Your task
Once you reach the line containing "Task: Click the WPS Office logo" in the data below, restate each line word for word up to and including the one containing "Click the Archive".

Task material
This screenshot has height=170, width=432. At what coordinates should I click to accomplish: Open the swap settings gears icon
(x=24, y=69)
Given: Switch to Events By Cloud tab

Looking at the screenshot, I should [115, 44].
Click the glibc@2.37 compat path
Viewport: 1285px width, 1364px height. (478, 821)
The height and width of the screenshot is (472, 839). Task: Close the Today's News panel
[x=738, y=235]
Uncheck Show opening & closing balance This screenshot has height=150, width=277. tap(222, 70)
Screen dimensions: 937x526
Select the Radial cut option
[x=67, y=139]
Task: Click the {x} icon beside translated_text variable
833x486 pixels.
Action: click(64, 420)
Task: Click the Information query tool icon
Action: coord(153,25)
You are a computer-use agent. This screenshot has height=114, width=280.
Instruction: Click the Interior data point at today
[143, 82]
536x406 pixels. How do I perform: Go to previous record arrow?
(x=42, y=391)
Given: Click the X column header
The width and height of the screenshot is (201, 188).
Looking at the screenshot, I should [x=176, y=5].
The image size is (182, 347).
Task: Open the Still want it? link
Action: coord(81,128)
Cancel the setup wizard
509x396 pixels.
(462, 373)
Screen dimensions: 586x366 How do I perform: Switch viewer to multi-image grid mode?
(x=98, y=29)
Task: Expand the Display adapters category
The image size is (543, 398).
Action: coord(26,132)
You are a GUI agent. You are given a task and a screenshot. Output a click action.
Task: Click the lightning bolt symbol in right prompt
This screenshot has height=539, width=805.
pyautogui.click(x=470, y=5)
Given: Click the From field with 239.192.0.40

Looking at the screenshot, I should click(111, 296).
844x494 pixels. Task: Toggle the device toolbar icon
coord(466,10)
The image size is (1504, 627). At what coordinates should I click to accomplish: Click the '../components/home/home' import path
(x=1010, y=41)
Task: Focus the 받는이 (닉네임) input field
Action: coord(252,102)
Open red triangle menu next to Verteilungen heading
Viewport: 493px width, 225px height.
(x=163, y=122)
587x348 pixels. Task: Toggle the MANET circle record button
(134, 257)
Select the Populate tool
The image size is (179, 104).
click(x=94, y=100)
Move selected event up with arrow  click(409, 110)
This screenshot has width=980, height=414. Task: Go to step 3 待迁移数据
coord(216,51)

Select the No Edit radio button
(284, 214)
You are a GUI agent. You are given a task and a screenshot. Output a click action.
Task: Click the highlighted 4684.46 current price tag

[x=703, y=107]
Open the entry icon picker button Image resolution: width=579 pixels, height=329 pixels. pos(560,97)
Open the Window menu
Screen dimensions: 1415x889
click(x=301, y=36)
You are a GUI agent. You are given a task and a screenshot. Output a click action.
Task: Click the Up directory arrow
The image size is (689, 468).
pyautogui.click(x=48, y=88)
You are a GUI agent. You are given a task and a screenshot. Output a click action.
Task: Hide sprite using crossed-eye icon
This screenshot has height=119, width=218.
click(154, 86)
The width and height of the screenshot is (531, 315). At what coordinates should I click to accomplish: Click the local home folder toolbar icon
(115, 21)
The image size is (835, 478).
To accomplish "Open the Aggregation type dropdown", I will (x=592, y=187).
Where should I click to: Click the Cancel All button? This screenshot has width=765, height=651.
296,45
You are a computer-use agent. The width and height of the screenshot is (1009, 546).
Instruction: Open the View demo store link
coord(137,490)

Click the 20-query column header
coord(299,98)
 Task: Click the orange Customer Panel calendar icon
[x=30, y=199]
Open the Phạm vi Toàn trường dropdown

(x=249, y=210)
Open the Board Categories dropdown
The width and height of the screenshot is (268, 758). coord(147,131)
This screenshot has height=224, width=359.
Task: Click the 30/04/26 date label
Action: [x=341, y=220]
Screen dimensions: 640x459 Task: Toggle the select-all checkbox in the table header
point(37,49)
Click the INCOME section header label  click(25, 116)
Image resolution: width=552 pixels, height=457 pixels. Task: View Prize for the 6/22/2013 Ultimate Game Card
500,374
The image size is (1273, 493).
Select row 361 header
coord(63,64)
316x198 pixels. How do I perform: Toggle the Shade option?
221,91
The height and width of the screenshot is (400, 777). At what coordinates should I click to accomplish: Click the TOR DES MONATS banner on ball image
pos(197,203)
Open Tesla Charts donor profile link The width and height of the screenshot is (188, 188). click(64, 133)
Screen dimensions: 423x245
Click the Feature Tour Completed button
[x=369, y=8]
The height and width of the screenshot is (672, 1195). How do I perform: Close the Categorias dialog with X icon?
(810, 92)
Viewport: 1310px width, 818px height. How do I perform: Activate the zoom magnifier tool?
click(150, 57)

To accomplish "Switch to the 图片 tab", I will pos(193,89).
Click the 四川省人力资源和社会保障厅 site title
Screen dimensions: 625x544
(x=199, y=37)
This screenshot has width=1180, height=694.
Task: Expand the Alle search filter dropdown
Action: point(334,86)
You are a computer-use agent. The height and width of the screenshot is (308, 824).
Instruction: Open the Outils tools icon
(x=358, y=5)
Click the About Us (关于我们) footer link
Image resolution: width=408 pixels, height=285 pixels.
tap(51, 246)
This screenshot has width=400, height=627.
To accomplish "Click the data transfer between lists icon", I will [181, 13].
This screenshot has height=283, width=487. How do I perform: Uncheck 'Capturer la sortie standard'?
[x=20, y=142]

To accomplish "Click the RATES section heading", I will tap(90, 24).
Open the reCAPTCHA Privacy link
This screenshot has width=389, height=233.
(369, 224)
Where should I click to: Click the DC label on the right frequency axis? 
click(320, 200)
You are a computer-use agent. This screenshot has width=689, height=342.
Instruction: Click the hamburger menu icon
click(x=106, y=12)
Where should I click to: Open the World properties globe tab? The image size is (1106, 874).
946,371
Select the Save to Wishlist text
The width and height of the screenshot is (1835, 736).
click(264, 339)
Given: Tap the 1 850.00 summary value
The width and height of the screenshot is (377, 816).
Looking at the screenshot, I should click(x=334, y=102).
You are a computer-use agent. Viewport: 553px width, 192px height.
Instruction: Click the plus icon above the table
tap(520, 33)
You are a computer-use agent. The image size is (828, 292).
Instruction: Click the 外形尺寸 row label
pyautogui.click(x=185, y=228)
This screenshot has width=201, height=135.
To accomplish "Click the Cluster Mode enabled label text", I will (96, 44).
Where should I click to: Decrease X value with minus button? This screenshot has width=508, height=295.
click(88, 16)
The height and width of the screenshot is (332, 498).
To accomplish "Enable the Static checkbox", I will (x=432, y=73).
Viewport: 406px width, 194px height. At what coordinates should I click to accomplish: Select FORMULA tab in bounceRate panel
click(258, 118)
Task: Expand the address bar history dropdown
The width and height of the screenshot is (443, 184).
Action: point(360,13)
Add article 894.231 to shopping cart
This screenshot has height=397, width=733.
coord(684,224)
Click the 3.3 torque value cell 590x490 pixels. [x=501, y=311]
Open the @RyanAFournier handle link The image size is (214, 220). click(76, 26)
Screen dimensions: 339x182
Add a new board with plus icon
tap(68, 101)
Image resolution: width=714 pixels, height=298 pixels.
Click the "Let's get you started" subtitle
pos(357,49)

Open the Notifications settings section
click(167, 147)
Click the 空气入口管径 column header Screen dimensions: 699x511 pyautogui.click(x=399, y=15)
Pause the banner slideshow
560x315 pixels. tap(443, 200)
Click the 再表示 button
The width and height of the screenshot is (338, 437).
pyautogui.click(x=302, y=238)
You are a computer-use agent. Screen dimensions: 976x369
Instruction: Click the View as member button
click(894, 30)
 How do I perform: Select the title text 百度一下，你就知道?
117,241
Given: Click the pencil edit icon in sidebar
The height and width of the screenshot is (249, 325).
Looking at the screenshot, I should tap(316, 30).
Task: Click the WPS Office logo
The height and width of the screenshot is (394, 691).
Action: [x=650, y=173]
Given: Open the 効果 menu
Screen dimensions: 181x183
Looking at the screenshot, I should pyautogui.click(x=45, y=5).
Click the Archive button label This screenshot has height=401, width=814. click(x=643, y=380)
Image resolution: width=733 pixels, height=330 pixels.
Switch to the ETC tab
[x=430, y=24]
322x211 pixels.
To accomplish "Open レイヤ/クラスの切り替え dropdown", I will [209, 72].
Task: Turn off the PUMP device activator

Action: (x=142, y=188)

Solution below
Task: Click the WPS Office logo
The height and width of the screenshot is (394, 691).
Action: [x=650, y=173]
Given: Open the 効果 menu
Screen dimensions: 181x183
Looking at the screenshot, I should pyautogui.click(x=45, y=5).
Click the Archive button label This screenshot has height=401, width=814. click(x=643, y=380)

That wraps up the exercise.